Peter Bradshaw 

Judy review – Renée Zellweger goes full rainbow in vanilla biopic

Zellweger rises to the challenge superbly in a standard-issue heartwarmer, premiering in Telluride, that sugarcoats the sadness
  
  

Renée Zellweger stars in Judy (2019).
Would-be showstopper … Renée Zellweger as Judy Garland. Photograph: Pathe UK

For Judy Garland fans, the final station of the cross in the ordeal of her last years was a five-week booking at the Talk of the Town nightclub in London in 1969, which she desperately needed for the money. In those famous and often chaotic concerts she appeared frail, unwell, tipsy or bleary-eyed: mannerisms that she had long since semi-consciously incorporated into her live act. But they were real at some level. Also real were the many flashes of the old magic; emotional arias made more glorious for having been wrenched from her battered heart. This movie is about that troubled period: a defiant last stand in full view of her passionately supportive fans. It was Judy’s emotional Alamo in the face of parasitic husbands, spiteful press and misogynist showbiz overlords – beginning with studio chief Louis B Mayer, who ruined her childhood on the yellow brick road to stardom.

Judy is adapted by screenwriter Tom Edge from Peter Quilter’s stage play End of the Rainbow, and is directed by Rupert Goold; Renée Zellweger gives us a heartfelt, studied portrayal of Garland. Her performance and the film itself are forthright and un-camp, though careful to acknowledge the importance of Garland’s gay fanbase by adroitly creating two fictional gay superfans. It is clearly influenced by Garland’s own self-mythologising movie about her British period, I Could Go on Singing (1963), about the gutsy yet vulnerable singing star doing shows at the London Palladium.

But this is really a standard-issue biopic heartwarmer about a Hollywood star in decline and in Blighty: a bit like the recent Stan & Ollie, about Laurel and Hardy’s final British tours. We get the usual sobering biographical grace notes over the final credits, although not the traditional black-and-white photos of the real-life people, perhaps because Judy Garland is just too well known. The film sugarcoats Garland’s physical deterioration, her addictions, her wretchedness and her mortality. However, paradoxically, it’s the most relaxed and personal performance we have seen from Zellweger in a while.

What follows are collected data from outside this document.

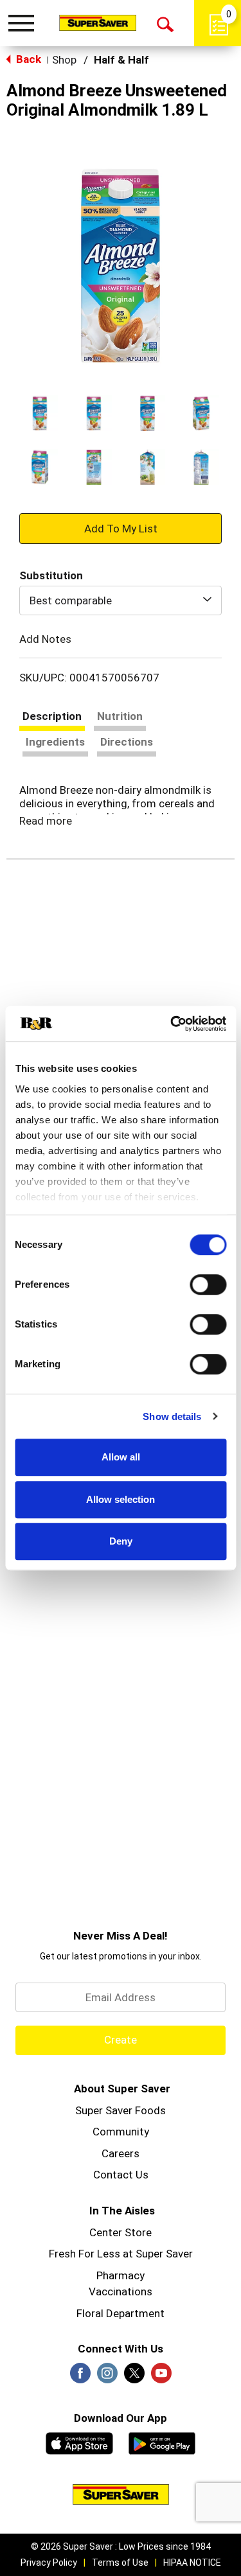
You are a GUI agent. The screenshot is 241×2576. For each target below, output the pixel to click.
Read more (45, 820)
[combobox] (120, 600)
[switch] (208, 1284)
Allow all (121, 1456)
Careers (120, 2153)
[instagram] (107, 2376)
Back (27, 59)
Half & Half (121, 59)
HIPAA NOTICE (192, 2562)
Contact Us (120, 2174)
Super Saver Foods (120, 2110)
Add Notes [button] (45, 638)
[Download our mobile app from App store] (79, 2441)
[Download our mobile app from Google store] (162, 2441)
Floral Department (120, 2313)
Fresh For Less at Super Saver (121, 2253)
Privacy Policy (49, 2562)
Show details (172, 1416)
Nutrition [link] (120, 716)
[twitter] (134, 2376)
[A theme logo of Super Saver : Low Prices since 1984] (97, 22)
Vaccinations (120, 2291)
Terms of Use (120, 2562)
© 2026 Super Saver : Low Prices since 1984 (121, 2546)
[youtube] (161, 2376)
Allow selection (120, 1499)
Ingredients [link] (55, 741)
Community (121, 2131)
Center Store (120, 2232)
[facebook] (80, 2376)
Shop (64, 59)
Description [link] (52, 716)
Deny (120, 1541)
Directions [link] (126, 741)
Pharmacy (120, 2275)
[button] (39, 413)
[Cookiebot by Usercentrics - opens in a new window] (171, 1023)
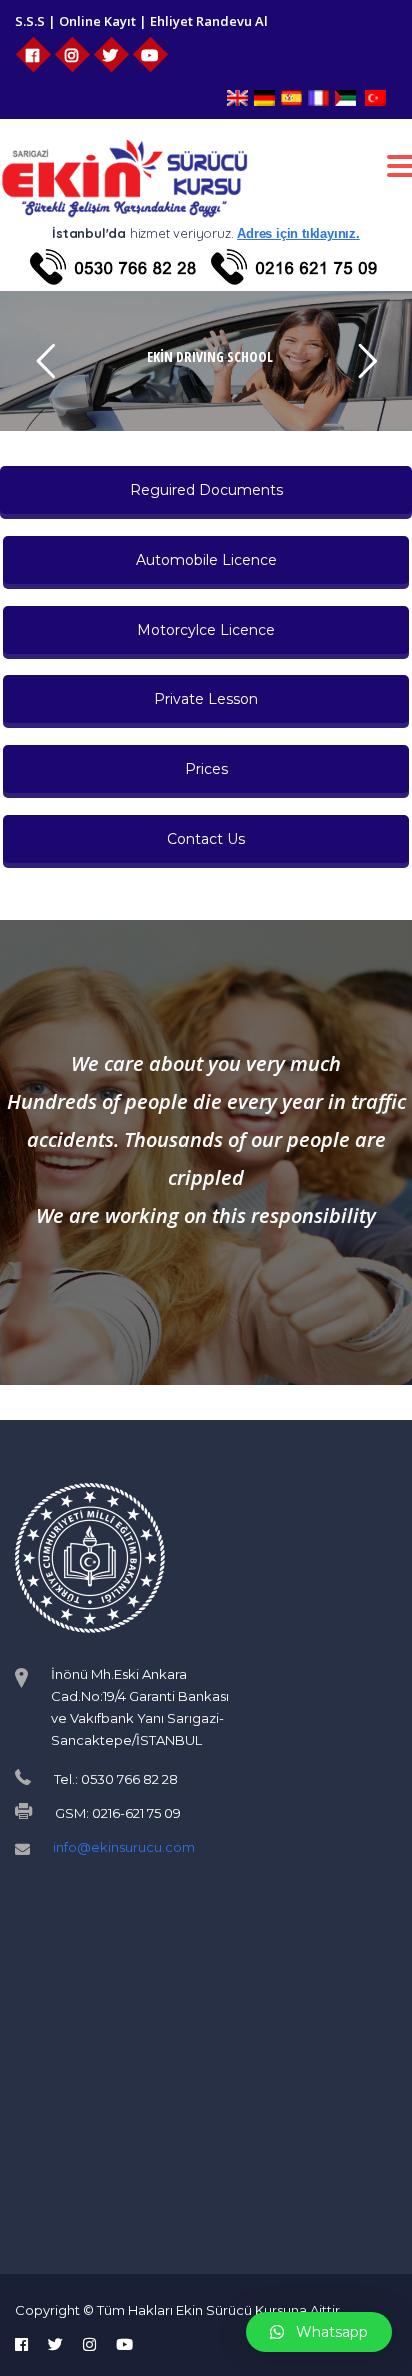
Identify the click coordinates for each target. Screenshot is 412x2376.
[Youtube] (150, 54)
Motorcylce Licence (206, 630)
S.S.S (30, 21)
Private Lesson (206, 699)
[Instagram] (72, 54)
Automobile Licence (206, 560)
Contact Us (206, 839)
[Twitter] (111, 54)
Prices (206, 769)
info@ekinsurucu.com (124, 1847)
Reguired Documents (206, 490)
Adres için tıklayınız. (298, 233)
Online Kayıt (97, 21)
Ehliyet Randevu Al (209, 21)
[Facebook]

She plays a resilient Judy who has taken all that life has to throw at her and (to borrow a line used in the recent Elton John film Rocketman) she is still … well, sometimes she’s not standing, sometimes she’s actually falling over on stage. But she’s still battling on many fronts, mostly financial, living in California, divorced from her third husband, Sid Luft (Rufus Sewell), and in an acrimonious dispute with him about the children. There’s no money coming in and when the London residency is mooted, she jumps at the chance of solid earnings and a restorative blast of adoration from British admirers. But there’s no chance of taking the children with her, and so she manages loneliness with booze and pills (the film doesn’t do justice to the scale of her drug dependency). She is uneasy with her Brit promoter Bernard Delfont (Michael Gambon), but has support from exasperated assistant Rosalyn Wilder (Jessie Buckley). So the London gigs commence, interspersed with flashbacks to her unhappy childhood on the Oz set, with Darci Shaw as the young Judy. In the present day, there’s a new chance of romance with a handsome cocktail waiter called Mickey Deans (Finn Wittrock). You don’t have to be a Garlandologist to figure out if that is going to end well.

Zellweger rises resolutely to the challenge of playing Judy on stage and off: her eyes crinkle in tandem with a tremulous pout when her feelings are hurt, and sometimes when they are the opposite of hurt, although she is perhaps less convincing with the wide-eyed Garland gaze. Her walk and stance cleverly convey the sense of someone who is only in her 40s but feels older, but is rejuvenated by the electric thrill of being on stage. Yet the movie missed a trick in the way it depicted the difficult relationship with her daughter Liza Minnelli (played here by Gemma-Leah Devereux): there is one low-key meeting between them at a party in which Judy undermines Liza’s confidence, but it is underpowered. Liza herself deserves almost as much mythologising and turbocharged drama as Judy, and a mother-daughter encounter between these icons should really be a showstopper.

There was only ever really one way and one tune to end this film, and it duly arrives along with an interesting and realistic touch about the necessity of not expecting miracles. Zellweger gives us a tribute to Judy Garland’s flair and to that ethos of the show needing to go on being both a burden and driving force. Yet Garland’s terrible sadness is mostly invisible.